Le réseau de communications se densifie


 

En 1960, le Sénégal disposait de deux voies ferrées principales et d'un réseau embryonnaire de routes goudronnées. La voie ferrée, les voies d'eau et les routes étaient jalonnées "d'escales" qui formaient l'armature du commerce de traite. La fonction première de ce réseau était la collecte de l'arachide.

Ce réseau s'est considérablement transformé en quarante ans.

Le chemin de fer, supplanté par la route, est en partie désaffecté. Le Dakar-Niger est maintenu et le phosphate de Taïba (près de Thiès) est acheminé jusqu'au port de Dakar par voie ferrée.

Par voie d'eau, seule la liaison Dakar-Ziguinchor fonctionne régulièrement. En revanche, le réseau routier s'est considérablement amélioré et étendu. Les capitales des régions administratives sont toutes reliées à Dakar. Les anciennes zones de production du Bassin arachidier sont desservies par des routes bitumées ou en latérite.

La vallée du Sénégal est longée par une route goudronnée de Saint-Louis à Bakel à laquelle se rattache des pistes qui désenclavent les terres aménagées. Il en est de même en Casamance.
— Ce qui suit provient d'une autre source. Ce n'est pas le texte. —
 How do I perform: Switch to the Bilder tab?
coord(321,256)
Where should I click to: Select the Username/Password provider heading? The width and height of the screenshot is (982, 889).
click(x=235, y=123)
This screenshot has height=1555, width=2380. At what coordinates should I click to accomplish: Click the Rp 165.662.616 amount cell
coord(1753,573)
Longtemps l'extension du réseau de routes pratiquables toute l'année montrait une volonté de désenclavement et d'intégration nationale.
Ce n'est que récemment que les liaisons routières inter-États ont été programmées : liaison avec la Mauritanie par Diama, route Tambacounda - Kidira-Kayes pour le Mali, amorce d'une route vers la Guinée au sud de Tambacounda.